I wish to create a helm chart to deploy an app that has multiple different pods (hence multiple deployment manifests). Here's the structure of the chart:

├── Chart.yaml
├── templates
│   ├── NOTES.txt
│   ├── _helpers.yaml
│   ├── comp-1
│   │   ├── comp-1-deployment.yaml
│   │   ├── comp-1-ingress.yaml
│   │   └── comp-1-service.yaml
│   ├── comp-2
│   │   ├── comp-2-deployment.yaml
│   │   └── comp-2-service.yaml
│   ├── comp-3
│   │   ├── comp-3-deployment.yaml
│   │   └── comp-3-service.yaml
└── values.yaml

I realize the templates for all the components look the same, so I want to refactor to reduce the templates to:

├── Chart.yaml
├── templates
│   ├── NOTES.txt
│   ├── _helpers.yaml
│   ├── comp
│   │   ├── comp-deployment.yaml
│   │   ├── comp-ingress.yaml
│   │   └── comp-service.yaml
└── values.yaml

and use the values in values.yaml to render comp more than once to generate multiple copies of it.
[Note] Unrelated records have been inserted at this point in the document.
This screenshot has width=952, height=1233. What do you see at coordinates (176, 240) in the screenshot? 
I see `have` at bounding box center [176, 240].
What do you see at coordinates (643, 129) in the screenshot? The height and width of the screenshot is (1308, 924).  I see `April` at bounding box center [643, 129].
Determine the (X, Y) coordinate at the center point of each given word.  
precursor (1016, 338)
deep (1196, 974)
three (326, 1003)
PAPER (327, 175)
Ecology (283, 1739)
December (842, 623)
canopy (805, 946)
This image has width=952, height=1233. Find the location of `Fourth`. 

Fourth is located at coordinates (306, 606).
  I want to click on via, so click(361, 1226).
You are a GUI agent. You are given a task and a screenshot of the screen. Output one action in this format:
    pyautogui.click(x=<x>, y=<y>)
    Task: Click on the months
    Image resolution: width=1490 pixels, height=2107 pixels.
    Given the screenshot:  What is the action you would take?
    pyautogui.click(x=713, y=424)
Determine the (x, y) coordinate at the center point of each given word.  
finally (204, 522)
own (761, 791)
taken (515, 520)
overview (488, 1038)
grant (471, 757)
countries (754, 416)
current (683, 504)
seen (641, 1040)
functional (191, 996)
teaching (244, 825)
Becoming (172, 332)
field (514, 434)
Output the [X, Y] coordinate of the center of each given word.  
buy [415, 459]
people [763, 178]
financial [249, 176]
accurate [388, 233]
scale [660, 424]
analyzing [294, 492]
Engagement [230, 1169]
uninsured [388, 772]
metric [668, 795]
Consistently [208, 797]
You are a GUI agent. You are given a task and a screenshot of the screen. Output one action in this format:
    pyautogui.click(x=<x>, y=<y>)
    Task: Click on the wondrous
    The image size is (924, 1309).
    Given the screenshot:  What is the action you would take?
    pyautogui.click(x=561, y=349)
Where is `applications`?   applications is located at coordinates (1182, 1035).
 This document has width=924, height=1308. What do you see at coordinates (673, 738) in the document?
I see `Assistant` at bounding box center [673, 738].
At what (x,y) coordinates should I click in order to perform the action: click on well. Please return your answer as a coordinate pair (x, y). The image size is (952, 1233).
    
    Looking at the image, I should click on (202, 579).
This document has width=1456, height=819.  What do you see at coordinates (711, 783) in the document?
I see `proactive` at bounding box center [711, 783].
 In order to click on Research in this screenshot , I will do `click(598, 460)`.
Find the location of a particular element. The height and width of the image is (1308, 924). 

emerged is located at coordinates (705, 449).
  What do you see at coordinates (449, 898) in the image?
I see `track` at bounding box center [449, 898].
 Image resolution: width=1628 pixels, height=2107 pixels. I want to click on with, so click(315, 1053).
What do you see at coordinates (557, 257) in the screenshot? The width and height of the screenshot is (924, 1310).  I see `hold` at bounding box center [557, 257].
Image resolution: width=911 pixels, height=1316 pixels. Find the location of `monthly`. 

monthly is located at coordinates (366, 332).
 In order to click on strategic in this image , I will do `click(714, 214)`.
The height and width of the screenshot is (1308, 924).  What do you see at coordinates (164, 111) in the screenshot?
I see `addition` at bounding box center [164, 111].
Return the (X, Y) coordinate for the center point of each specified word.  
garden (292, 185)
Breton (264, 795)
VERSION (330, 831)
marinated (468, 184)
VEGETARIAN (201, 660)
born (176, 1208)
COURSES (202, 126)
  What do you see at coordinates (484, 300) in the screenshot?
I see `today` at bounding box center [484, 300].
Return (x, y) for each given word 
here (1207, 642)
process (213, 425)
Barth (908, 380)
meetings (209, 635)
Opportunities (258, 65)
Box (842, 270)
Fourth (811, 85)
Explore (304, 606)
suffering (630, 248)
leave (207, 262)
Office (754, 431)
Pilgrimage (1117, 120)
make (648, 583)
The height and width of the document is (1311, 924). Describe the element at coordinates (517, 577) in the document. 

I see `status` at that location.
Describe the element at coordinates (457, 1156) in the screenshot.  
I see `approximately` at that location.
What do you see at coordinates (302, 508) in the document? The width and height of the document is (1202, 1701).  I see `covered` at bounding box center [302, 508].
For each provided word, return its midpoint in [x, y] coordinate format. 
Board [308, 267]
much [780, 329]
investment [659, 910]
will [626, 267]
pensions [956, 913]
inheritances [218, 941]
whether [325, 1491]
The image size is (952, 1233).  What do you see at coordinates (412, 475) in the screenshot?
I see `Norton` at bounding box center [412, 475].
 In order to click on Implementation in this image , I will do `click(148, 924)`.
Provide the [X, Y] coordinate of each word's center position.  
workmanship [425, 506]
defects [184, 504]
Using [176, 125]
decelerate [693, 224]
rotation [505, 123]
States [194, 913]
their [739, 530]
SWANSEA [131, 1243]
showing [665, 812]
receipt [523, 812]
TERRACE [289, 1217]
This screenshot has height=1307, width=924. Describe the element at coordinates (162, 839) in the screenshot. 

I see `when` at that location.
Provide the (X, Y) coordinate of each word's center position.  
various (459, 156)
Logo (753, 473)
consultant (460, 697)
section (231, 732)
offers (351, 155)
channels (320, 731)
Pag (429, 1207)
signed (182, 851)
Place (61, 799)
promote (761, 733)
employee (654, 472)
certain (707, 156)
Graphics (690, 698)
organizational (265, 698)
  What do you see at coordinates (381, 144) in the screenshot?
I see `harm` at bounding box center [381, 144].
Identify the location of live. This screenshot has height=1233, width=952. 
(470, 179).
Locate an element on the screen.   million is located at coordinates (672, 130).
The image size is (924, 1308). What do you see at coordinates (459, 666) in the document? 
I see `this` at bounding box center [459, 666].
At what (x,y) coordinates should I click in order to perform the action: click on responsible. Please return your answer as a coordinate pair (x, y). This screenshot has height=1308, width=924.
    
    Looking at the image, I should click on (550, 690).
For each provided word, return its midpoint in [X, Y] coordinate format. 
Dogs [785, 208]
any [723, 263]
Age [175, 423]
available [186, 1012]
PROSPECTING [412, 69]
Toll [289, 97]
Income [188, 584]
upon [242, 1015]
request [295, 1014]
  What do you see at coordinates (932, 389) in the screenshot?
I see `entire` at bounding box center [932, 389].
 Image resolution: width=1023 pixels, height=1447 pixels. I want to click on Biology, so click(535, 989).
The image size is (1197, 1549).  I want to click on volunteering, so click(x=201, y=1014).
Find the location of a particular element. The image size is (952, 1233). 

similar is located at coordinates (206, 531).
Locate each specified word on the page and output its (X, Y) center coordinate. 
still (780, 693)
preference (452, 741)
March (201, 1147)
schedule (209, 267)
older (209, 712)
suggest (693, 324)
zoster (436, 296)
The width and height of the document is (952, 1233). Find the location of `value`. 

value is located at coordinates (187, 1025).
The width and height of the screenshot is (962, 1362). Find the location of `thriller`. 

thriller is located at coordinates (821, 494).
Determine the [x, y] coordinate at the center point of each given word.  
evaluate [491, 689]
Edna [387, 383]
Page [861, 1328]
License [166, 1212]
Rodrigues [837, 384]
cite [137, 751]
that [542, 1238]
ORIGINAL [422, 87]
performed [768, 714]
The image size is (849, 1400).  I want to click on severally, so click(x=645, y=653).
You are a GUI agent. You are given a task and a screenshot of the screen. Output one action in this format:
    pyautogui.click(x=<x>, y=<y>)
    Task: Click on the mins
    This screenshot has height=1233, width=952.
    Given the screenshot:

How do I do that? I've looked into partials, it seems it does not do what I want.


Solution

  • You can use any templating constructs you want inside the template files. A file can include (or generate) multiple YAML files (or none); if it's more than one you need to make sure each begins with the --- YAML start-of-document marker.

    If you wanted to generate multiple Deployments based on values, for example, you can specify

    {{ $top := . -}}
    {{ range .Values.components -}}
    ---
    apiVersion: apps/v1
    kind: Deployment
    metadata:
      name: {{ $top.Release.Name }}-{{ .name }}
    ...
    {{ end -}}
    

    The one trick in here is that, inside the range loop, the special variable . is the loop iterator, and the normal Helm top-level object is hidden. I tend to save the original value of . in a variable, or the special template variable $ will often work too.

    Make sure to carefully check the - whitespace controls: this will not work if the --- is not on a line of its own. You can see what the template produces without submitting it to the cluster using helm template.

    In templates I've looked at on GitHub, "normal style" seems to be one Kubernetes resource to a file, possibly hidden with a {{ if }}...{{ end }} at the top level but no more control flow than that. These are often fairly repetitive, but at the same time the set of components that needs to be deployed is usually fixed (you wouldn't usually use values to only deploy one part of your application).